-- Work to do --
Return the lines of the items below unchanged, starting at the line that contains "Task: Select Voicemail in the left panel" and ending at the line that contains "Action: click(26, 957)", with both of those lines included.

[Dataset entries]
######

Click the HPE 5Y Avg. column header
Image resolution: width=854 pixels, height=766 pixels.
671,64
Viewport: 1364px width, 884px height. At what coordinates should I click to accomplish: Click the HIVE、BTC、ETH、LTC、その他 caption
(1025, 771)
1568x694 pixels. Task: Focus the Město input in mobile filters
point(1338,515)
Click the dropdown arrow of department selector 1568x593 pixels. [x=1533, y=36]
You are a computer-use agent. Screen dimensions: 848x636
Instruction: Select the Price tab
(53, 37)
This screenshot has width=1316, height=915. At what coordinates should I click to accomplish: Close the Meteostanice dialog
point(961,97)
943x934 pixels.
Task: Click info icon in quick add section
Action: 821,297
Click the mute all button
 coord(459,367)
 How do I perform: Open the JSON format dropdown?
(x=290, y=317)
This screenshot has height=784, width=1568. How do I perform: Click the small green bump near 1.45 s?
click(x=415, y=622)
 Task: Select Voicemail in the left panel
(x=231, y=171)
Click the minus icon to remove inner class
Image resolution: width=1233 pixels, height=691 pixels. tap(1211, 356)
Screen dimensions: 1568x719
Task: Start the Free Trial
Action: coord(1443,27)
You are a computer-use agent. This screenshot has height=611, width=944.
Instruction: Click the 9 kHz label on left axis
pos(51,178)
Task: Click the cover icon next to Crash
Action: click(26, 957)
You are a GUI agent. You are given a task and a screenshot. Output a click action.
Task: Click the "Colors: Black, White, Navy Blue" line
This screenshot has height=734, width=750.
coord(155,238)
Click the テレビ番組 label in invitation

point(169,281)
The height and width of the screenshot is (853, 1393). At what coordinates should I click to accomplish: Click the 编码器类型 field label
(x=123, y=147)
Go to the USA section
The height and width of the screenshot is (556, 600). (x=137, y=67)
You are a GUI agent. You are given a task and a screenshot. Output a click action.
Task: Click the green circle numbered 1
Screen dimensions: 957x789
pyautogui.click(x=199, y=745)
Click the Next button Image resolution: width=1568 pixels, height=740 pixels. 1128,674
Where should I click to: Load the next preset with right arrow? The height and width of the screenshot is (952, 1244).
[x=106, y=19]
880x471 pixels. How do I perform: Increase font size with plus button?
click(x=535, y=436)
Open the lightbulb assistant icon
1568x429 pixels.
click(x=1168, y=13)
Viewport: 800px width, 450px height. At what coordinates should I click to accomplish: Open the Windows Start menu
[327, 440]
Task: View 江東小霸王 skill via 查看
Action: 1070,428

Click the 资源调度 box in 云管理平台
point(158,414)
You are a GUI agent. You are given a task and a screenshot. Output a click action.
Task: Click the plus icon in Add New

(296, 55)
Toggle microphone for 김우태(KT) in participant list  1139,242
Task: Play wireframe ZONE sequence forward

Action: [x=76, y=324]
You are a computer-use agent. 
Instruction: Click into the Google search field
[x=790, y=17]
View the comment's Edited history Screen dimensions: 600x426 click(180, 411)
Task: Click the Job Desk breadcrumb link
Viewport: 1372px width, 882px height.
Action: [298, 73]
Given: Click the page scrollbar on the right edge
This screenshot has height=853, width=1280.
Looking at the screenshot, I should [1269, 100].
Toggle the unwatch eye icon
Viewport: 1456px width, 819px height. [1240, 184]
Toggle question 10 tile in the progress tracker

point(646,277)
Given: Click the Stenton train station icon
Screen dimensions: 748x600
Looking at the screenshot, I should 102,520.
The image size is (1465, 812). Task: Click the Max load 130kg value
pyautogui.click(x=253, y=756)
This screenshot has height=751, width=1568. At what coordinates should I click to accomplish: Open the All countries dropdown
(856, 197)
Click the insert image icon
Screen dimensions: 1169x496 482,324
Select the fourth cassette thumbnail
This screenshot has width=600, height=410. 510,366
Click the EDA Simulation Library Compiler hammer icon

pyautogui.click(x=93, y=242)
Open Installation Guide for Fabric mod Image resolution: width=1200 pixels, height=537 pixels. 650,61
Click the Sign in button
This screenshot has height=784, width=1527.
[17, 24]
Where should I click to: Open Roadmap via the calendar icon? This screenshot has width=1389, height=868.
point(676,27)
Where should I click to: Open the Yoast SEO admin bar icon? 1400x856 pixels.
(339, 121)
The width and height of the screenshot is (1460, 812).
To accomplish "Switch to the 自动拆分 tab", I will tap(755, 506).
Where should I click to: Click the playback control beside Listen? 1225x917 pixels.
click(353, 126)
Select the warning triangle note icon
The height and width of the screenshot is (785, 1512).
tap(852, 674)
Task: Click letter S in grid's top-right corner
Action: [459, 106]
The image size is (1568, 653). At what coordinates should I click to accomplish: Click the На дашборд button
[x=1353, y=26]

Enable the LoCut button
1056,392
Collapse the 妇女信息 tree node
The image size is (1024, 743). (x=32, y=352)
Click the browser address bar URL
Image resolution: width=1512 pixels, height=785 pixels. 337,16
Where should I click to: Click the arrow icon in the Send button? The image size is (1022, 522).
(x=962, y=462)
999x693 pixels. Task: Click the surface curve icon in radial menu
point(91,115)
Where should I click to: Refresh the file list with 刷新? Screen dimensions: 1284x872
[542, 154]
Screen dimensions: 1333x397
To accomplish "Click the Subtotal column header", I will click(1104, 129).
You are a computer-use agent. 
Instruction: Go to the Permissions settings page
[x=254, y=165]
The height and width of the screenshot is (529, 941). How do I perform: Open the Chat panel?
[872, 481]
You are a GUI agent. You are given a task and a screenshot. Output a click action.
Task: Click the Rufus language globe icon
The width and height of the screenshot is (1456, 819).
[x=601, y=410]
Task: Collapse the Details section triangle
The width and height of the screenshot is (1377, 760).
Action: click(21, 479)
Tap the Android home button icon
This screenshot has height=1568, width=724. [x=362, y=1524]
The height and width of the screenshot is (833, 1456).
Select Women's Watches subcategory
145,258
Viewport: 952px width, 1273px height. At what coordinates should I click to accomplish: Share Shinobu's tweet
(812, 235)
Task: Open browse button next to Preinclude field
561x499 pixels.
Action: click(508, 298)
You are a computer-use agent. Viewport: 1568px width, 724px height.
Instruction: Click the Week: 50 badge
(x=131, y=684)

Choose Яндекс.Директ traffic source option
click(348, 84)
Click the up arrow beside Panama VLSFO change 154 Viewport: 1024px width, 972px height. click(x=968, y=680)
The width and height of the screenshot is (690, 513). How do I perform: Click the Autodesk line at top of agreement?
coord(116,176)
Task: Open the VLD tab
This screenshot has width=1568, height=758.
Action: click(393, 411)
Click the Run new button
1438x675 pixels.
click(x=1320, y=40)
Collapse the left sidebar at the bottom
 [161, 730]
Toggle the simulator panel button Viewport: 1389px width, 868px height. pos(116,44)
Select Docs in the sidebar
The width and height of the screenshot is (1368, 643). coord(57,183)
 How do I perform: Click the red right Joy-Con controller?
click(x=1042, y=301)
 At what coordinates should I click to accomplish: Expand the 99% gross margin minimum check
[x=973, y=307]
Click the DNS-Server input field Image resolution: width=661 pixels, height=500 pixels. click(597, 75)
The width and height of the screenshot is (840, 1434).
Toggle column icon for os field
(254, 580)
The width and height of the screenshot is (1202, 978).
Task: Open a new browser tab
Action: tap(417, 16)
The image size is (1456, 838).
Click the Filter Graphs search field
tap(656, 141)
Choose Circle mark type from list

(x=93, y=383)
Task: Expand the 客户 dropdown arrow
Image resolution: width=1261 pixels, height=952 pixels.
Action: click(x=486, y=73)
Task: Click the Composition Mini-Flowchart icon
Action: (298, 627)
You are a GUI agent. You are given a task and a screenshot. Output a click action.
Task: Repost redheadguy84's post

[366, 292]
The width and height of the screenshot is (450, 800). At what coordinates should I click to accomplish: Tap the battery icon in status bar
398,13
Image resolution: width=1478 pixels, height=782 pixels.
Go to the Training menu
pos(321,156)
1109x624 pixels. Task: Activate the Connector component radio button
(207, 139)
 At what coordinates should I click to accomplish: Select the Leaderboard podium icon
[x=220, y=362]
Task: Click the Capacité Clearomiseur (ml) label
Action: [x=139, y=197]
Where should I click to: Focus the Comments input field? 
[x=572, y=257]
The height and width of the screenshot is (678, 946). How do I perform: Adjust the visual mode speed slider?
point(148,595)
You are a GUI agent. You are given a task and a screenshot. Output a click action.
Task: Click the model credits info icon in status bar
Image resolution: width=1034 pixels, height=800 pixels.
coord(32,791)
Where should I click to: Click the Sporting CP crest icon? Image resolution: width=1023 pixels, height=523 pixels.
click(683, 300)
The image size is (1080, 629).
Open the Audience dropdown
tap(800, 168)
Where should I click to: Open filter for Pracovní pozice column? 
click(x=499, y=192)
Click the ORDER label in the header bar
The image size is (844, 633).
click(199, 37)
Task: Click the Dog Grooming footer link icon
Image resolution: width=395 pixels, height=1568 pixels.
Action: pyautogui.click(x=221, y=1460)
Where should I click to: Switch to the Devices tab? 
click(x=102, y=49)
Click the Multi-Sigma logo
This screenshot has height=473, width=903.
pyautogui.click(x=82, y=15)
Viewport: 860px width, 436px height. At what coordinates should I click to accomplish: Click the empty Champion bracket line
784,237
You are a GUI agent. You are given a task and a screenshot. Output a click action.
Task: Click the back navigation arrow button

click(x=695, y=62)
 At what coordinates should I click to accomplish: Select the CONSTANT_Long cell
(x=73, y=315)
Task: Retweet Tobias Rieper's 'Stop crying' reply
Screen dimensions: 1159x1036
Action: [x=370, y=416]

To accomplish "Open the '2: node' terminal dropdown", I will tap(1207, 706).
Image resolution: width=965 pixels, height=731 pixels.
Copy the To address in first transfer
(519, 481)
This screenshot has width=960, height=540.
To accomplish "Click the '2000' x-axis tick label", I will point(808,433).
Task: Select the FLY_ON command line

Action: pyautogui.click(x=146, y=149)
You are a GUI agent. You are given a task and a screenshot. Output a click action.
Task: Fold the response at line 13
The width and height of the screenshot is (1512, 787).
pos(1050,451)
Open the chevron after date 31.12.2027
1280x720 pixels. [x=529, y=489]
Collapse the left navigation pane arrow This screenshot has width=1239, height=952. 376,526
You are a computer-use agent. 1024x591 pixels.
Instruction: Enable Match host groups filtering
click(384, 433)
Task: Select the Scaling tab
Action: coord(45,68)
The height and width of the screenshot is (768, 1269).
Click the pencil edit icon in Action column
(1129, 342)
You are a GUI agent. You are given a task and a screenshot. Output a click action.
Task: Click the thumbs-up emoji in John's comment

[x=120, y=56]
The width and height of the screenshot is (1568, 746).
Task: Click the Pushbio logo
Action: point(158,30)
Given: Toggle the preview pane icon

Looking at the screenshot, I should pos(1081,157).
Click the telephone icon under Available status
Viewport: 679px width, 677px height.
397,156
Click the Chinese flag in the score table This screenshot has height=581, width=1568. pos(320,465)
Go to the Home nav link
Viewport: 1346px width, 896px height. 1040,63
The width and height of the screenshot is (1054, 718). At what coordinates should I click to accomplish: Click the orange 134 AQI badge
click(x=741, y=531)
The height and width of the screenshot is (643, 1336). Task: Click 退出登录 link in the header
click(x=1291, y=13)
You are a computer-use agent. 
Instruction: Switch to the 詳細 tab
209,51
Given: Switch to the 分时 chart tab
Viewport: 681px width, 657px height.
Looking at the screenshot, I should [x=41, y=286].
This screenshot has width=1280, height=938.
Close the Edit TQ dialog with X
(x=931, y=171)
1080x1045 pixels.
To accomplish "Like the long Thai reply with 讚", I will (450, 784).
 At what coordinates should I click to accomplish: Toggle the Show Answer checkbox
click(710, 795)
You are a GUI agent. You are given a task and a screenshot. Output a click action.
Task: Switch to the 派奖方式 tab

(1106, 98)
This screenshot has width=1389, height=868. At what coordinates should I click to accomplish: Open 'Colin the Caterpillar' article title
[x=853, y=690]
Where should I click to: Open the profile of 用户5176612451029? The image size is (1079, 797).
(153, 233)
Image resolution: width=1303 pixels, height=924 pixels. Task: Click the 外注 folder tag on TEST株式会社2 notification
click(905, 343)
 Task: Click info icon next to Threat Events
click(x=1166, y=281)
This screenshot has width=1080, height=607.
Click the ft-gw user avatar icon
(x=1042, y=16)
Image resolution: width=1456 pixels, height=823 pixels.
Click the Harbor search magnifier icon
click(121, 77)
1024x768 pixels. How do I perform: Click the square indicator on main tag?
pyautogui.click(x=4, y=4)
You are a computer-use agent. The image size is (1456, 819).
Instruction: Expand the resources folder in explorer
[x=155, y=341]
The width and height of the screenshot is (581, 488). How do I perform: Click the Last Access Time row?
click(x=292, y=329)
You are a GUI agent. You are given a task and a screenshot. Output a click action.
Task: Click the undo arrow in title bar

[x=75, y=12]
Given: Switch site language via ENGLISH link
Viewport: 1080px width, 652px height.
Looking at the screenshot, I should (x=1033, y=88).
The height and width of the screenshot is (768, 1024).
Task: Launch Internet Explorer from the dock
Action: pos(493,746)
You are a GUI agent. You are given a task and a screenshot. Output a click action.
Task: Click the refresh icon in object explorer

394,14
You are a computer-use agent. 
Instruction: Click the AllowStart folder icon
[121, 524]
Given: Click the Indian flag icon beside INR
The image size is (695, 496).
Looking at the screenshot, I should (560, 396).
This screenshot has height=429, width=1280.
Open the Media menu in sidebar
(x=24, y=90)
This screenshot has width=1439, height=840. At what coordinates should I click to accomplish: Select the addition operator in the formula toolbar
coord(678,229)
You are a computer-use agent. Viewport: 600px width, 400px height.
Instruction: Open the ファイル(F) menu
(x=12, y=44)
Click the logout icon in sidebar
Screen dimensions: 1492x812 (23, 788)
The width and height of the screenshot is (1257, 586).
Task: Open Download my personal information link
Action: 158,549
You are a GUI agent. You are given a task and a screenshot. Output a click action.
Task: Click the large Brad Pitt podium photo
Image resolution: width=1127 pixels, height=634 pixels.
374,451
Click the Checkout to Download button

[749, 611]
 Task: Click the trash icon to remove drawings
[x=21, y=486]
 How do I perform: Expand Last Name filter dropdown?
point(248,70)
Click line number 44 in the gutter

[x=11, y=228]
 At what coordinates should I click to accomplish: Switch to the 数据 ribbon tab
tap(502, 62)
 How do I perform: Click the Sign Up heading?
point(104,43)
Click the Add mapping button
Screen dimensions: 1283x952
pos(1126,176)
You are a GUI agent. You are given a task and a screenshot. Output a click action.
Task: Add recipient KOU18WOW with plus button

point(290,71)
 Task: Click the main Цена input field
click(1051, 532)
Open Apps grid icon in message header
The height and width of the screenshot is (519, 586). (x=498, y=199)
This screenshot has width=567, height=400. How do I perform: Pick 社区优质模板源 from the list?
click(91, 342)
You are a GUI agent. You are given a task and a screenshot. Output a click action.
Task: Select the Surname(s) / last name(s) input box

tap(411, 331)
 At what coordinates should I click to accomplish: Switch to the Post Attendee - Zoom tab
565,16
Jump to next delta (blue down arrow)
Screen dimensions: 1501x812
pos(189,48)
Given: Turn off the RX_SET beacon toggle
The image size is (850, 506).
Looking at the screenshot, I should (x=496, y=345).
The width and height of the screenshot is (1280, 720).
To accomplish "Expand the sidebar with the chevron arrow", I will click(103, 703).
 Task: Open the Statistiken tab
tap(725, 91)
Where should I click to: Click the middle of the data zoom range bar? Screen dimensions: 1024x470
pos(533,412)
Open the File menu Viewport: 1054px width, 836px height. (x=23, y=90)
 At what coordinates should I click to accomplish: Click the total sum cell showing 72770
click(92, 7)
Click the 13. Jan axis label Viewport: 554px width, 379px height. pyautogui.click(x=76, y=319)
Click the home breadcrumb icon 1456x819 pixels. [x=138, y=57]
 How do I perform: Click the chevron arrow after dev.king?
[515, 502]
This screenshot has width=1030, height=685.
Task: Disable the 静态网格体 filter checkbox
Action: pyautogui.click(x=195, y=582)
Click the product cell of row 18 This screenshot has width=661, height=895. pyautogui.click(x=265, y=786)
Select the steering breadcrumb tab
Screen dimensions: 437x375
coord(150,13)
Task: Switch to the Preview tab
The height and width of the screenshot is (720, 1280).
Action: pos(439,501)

######

-- The result --
 Task: Select Voicemail in the left panel
(x=231, y=171)
Click the minus icon to remove inner class
Image resolution: width=1233 pixels, height=691 pixels. tap(1211, 356)
Screen dimensions: 1568x719
Task: Start the Free Trial
Action: coord(1443,27)
You are a computer-use agent. This screenshot has height=611, width=944.
Instruction: Click the 9 kHz label on left axis
pos(51,178)
Task: Click the cover icon next to Crash
Action: click(26, 957)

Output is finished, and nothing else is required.